Clinical features: A female baby, who developed disseminated intravascular coagulation and purpura fulminans shortly after birth, was diagnosed as purpura fulminans syndrome due to homozygous protein C deficiency. At one month of age, she suffered bilateral retinal detachment and glaucoma due to retinal hemorrhage. After marked improvement of her condition after administration of activated protein C concentrate, she underwent a left iridectomy and implantation of a Broviak catheter under general anesthesia. Her intraoperative course was uncomplicated but, on postoperative day four, she presented another episode of massive cutaneous necrosis and gangrene. Activated protein C concentrate was administered again, with good results.

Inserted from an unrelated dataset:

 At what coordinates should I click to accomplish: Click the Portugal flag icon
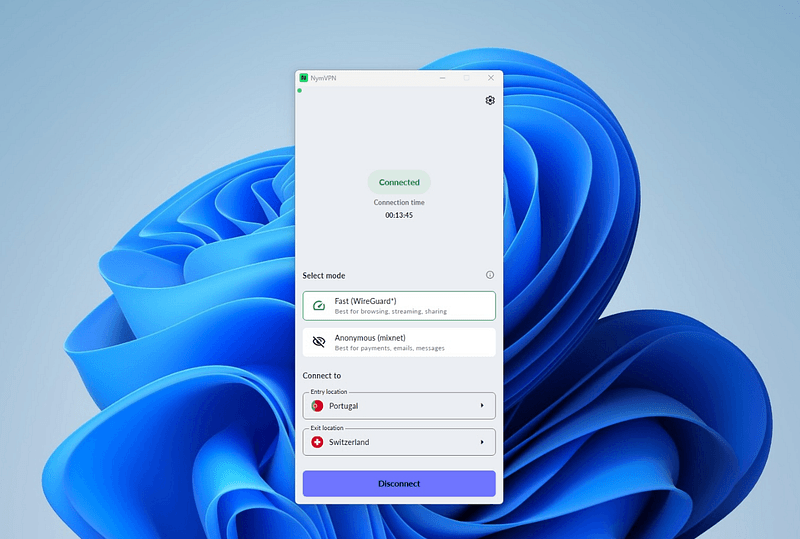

She underwent replacement of a Broviak catheter at four months of age, and right iridectomy for glaucoma at eight months. Both were uneventful.

Conclusion: The perioperative management of homozygous protein C deficiency and purpura fulminans requires appropriate measures for thromboembolic prophylaxis. Sufficient iv fluid administration is necessary. Attention should be paid to decrease the risk of tissue compression such as that associated with positioning, blood pressure cuff, and endotracheal intubation, which may cause necrosis over pressure points. Replacement therapy with activated protein C concentrate appears safe and effective. The anesthetic management is reviewed and discussed.